### Task material
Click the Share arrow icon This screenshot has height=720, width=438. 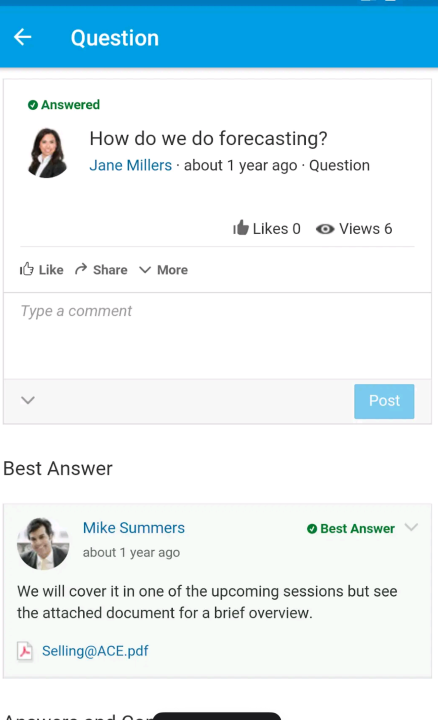click(81, 269)
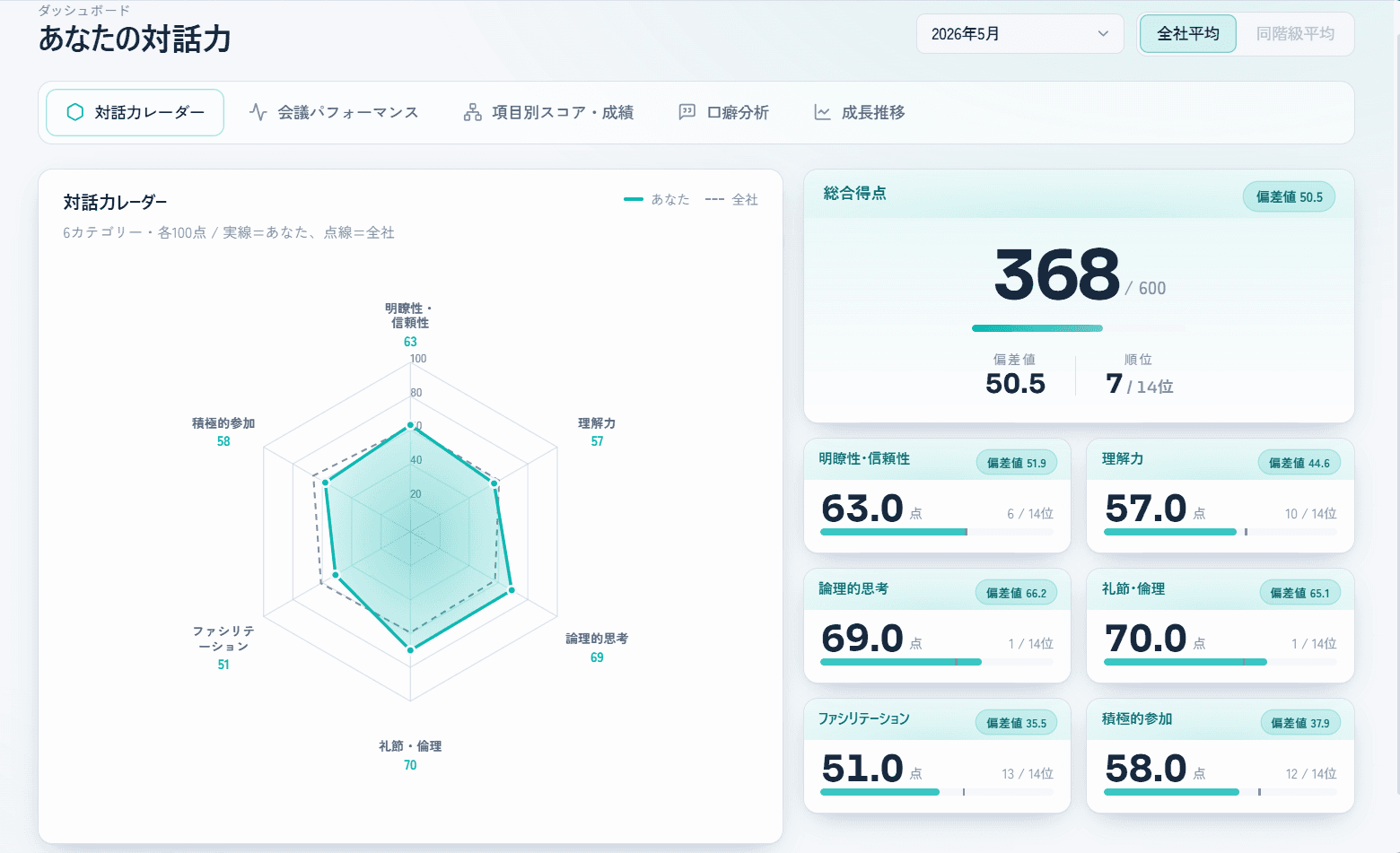
Task: Click the hierarchy icon beside 項目別スコア・成績
Action: (473, 112)
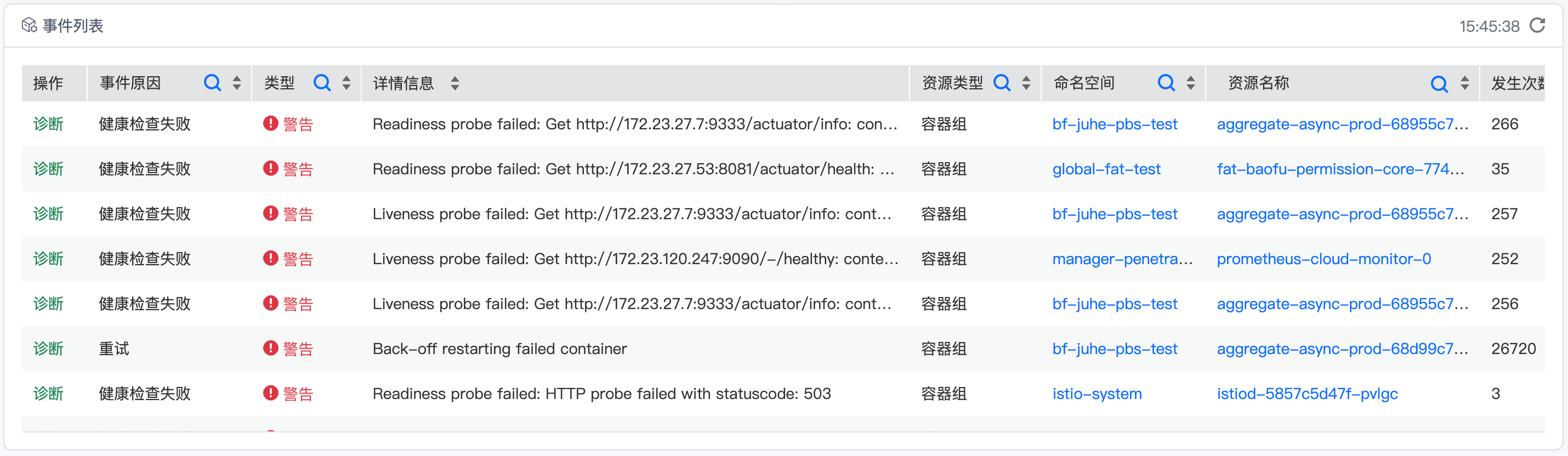Screen dimensions: 1568x456
Task: Open search for the 类型 column
Action: (321, 83)
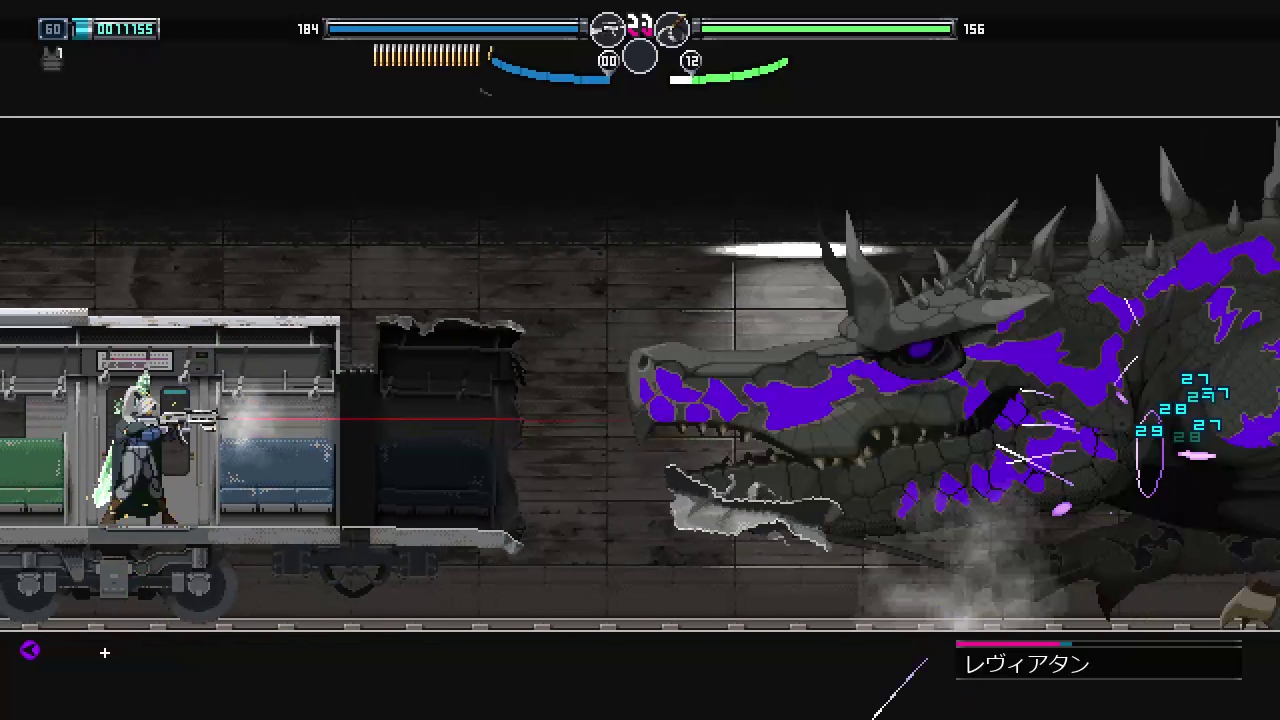Click the レヴィアタン boss name label
The image size is (1280, 720).
1027,665
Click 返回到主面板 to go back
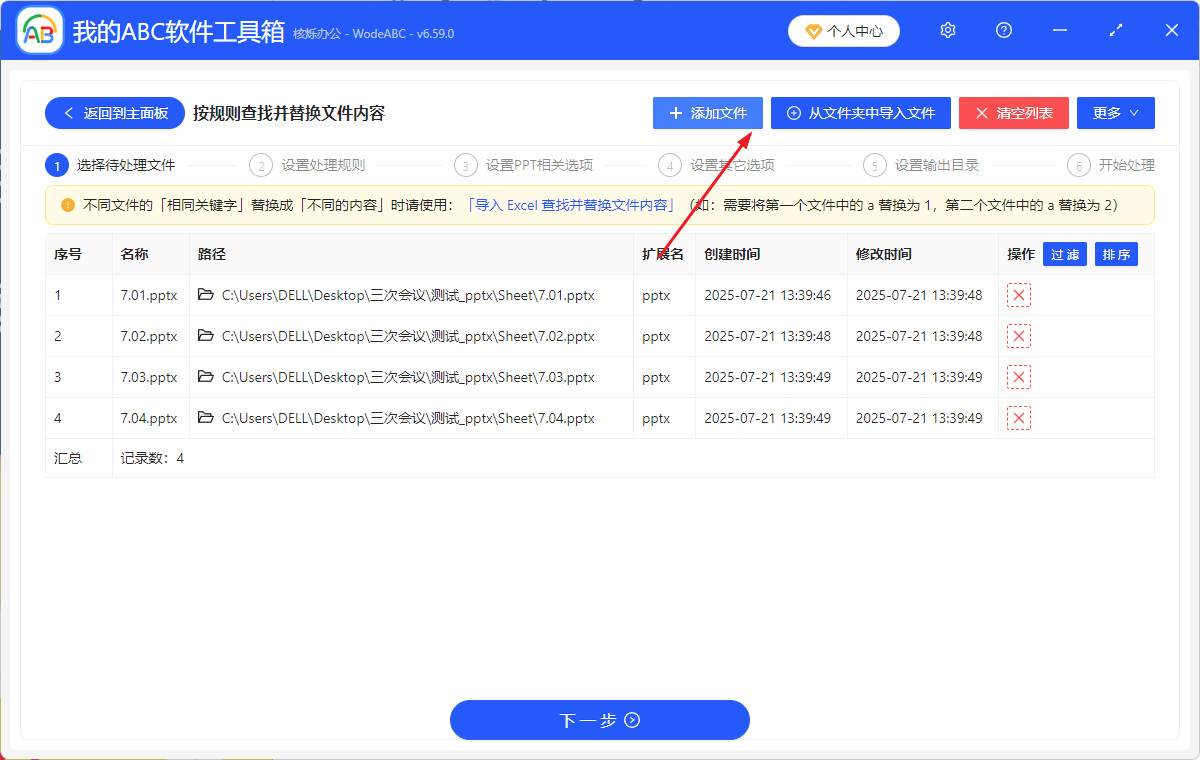The height and width of the screenshot is (760, 1200). (114, 113)
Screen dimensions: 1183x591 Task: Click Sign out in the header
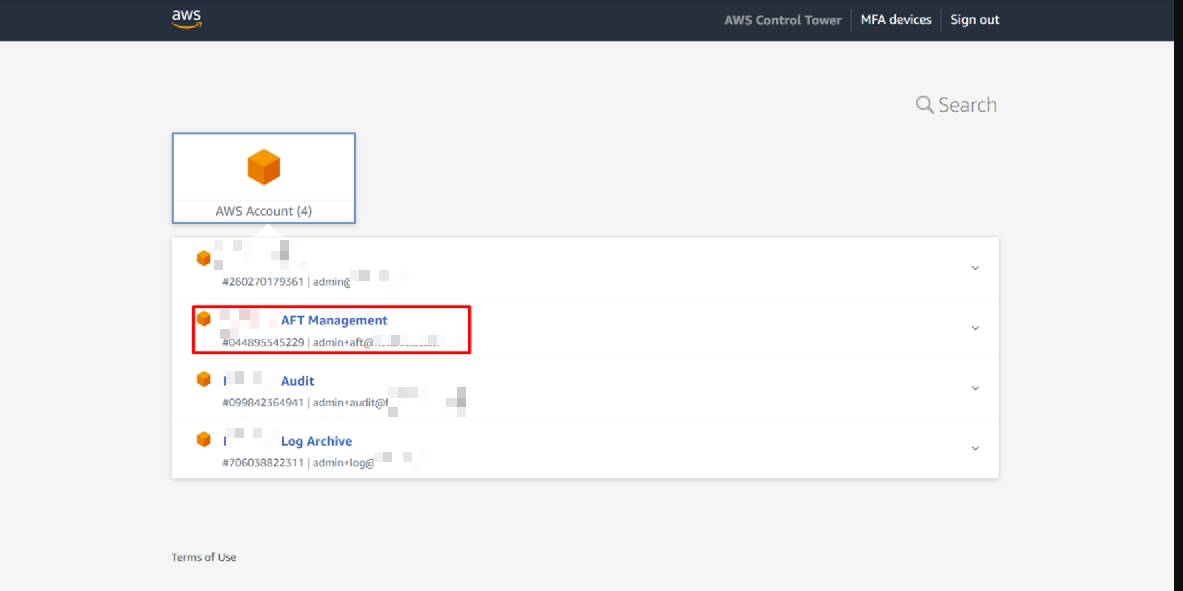(974, 20)
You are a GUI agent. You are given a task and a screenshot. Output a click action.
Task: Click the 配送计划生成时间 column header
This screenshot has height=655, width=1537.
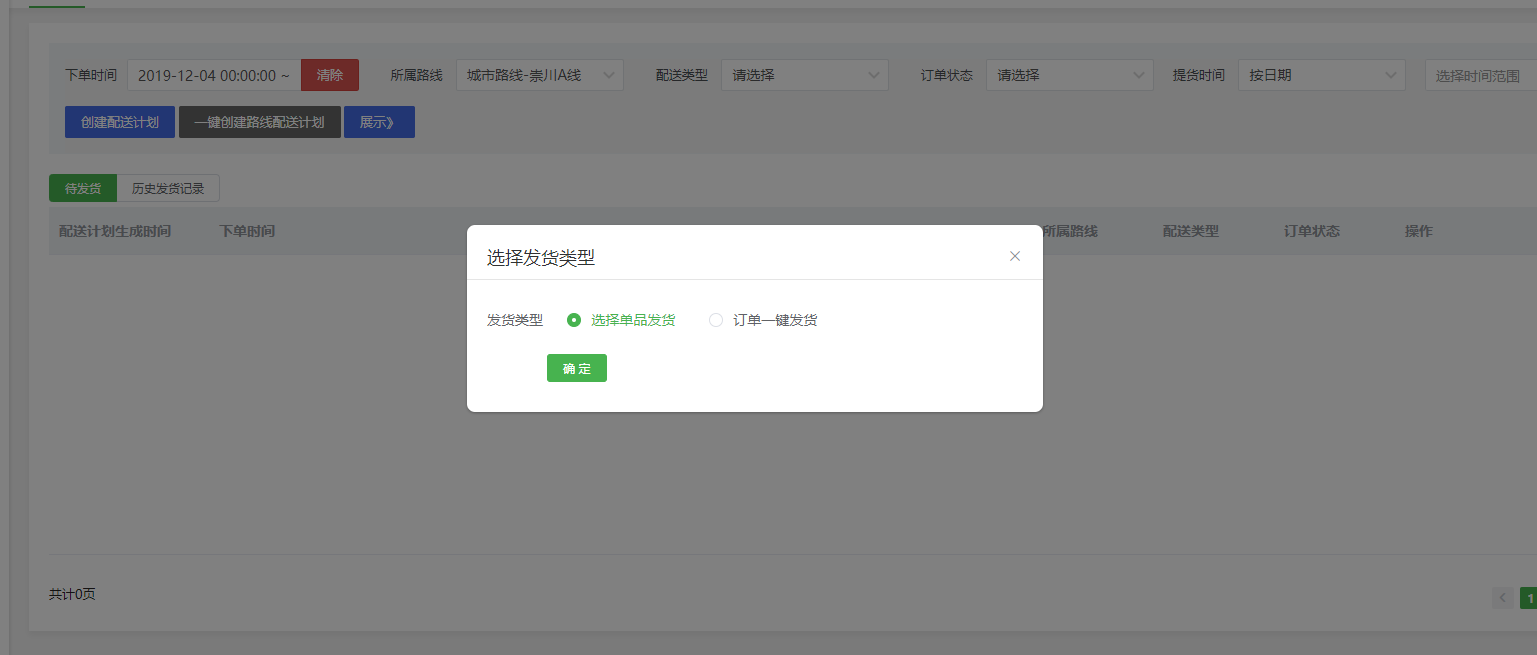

### What is required
Reproduce the final stretch of lines exactly: the line containing "You are a GUI" through the last line of the data, both included. Pictures do not belong in the copy.

### Output of the task
You are a GUI agent. You are given a task and a screenshot. Output a click action.
Task: Click the 配送计划生成时间 column header
This screenshot has height=655, width=1537.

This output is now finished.